Alternate reality. Obviously the daily news feed on CNN's website looked exactly the same no matter what. For that, don't bother with any scenic detour. Go direct and call it a day.
As to which digital gyrations mattered and which ones did not, first the no-shows. External clocking. Be it two switches clocked off an OCK-2 or SW-6 slaved to SW-10, I couldn't tell internal clocking apart. I don't know whether it's material but my Singxer SU-6 USB bridge between iMac and DAC already performs ultra-cap powered precision OXCO reclocking.
1m fibre-optic link between two switches vs. 1m CAT8a copper. Across that distance, I couldn't tell the wiring apart.
On switch count, one was good, two were bliss, three a crowd. I'm sorry to bear bad news if like me you fancy a lower box count but, two cascaded LAN distributors really did beat one. To my ears it was the third which was superfluous.
20m fibre optics vs.CAT8a copper between router and first switch? This I could definitely hear.
With my hardware and location, I'd skip LAN clock sync. Ditto short fiber. I'd probably focus on executing long LAN spurs via fiber. I could replicate the SW-6's isolated RJ45 port with SOtM's inline isolators but prefer fewer physical connections and less costs. Both points gave LHY's built-in solution the nod.
Keeping it relatively simple and using local file playback as my sonic yardstick, my final solution went all copper into our existing SW-8 through a first SOtM isolator, connected SW-8 to SW-6 via copper pigtails bracketing another inline SOtM, then exited the SW-6 over its isolated port into the iMac's network card.

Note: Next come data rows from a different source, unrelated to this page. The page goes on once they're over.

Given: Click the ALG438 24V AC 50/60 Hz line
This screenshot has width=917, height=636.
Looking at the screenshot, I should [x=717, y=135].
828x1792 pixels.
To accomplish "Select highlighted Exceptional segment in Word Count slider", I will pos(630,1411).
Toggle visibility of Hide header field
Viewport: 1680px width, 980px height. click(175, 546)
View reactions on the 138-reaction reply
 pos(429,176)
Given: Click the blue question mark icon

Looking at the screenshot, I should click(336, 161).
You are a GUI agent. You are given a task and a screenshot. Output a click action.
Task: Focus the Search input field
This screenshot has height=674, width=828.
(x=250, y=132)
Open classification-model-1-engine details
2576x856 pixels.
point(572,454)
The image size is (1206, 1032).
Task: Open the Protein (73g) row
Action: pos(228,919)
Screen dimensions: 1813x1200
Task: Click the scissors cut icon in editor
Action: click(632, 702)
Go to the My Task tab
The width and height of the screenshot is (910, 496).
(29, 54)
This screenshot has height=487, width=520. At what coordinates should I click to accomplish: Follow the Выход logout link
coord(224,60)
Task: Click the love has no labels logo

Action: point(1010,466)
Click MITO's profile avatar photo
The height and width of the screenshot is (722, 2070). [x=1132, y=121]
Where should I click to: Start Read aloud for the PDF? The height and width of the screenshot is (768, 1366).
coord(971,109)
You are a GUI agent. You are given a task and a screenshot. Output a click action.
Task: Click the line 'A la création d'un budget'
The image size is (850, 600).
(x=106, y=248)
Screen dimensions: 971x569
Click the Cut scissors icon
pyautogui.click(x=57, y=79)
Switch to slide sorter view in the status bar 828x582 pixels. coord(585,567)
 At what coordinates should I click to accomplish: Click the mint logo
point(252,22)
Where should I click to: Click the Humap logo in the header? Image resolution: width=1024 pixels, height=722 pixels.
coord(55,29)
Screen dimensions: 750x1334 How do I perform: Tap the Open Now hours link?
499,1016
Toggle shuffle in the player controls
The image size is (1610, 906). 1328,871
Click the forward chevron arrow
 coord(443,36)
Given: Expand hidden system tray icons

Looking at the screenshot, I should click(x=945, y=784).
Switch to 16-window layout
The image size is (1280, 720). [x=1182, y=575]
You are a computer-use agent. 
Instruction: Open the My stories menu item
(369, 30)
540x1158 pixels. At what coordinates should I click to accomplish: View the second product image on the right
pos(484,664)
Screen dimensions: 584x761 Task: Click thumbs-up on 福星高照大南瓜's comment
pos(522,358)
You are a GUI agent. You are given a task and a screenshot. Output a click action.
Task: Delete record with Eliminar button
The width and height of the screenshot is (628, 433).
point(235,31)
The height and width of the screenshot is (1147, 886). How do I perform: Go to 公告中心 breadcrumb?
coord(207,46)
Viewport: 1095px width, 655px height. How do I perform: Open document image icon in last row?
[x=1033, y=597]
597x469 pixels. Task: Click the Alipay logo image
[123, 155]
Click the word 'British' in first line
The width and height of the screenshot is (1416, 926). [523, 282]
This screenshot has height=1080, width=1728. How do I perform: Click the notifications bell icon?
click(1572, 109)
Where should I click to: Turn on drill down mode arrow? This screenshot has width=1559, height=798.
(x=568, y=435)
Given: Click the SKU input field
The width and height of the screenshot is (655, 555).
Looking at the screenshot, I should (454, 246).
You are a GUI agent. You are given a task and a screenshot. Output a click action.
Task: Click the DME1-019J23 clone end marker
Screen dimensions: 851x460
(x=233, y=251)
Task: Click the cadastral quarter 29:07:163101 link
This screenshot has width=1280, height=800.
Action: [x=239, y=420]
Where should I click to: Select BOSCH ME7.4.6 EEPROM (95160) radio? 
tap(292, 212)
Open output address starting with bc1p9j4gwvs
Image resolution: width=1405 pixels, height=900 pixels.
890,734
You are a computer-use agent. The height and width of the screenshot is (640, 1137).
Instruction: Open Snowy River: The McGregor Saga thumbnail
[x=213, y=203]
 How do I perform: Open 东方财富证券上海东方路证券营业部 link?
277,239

If I didn't already have SOtM inline isolators, I'd go router ⇒ RJ45/SPF adapter ⇒ 20m fibre ⇒ SW-6 ⇒ isolated copper ⇒ iMac. To my ears, either solution puts the sound of cloudy files on par with my local yokels. I should add that the skinny yellow canaries route even easier than CAT8a along floorboards and under carpet. I simply don't know how tolerant optical fiber is to being stepped on; or occasionally driven over by a furniture dolly moving speakers. Our router sits in my office. To hardwire my music iMac to it and my wife's computer one further room over means that two very long LAN spurs cross a hallway beneath a thick throw rug. It's also where speakers enter and exit the sound room. Our CAT8a wiring has proven impervious to such foot and load traffic. Would fiber optics do as well?
Real alternative. With my takeaways on 'how' unpacked, time for 'what'. What was the sonic gain between direct; and detour through 2 x network distributors plus 2 x inline isolators? The absence of virtual negative feedback. Here I'm not debating NFB in general. Different circuits, executions, results. I'm on about adjustable feedback in valve amps, particularly SET. Far more often than not, their sound-not-measurements-first owners prefer either no feedback at all; or a minimal amount like 2dB. It's virtually never the maximum amount. Why? In such circuits more feedback gets ever more dry, uptight and mechanical. Less feedback gets ever more fluid, free and gushing. For today's review, my single word for the detour's benefit is juicier. Now you know how to elaborate on that. You also understand that the sound didn't break without it. Like NFB adjustments on a SET, the difference was a feel/gestalt shift and no generic treble/mid/bass or soundstage thing.
An Enleum AMP-23 drives EnigmAcoustics Mythology 1 monitors. Audirvana Studio is the Window 10/64 sound engine here in Qobuz streaming mode.
My OCK-2 sample was simply far from deflated just because my main LAN use didn't clock it. On my desktop both Singxer SU-2 USB bridge and iFi iDSD Pro Signature DAC sport 10MHz clock inputs. The former's dip-switch belly panel activates it to then confirm clock lock with a red not blue central LED. The iFi has a rotary switch on the back which opens its 10MHz BNC input.
LHY's clock cables with Neutrik BNC and Gotham wiring sell for a very reasonable $49.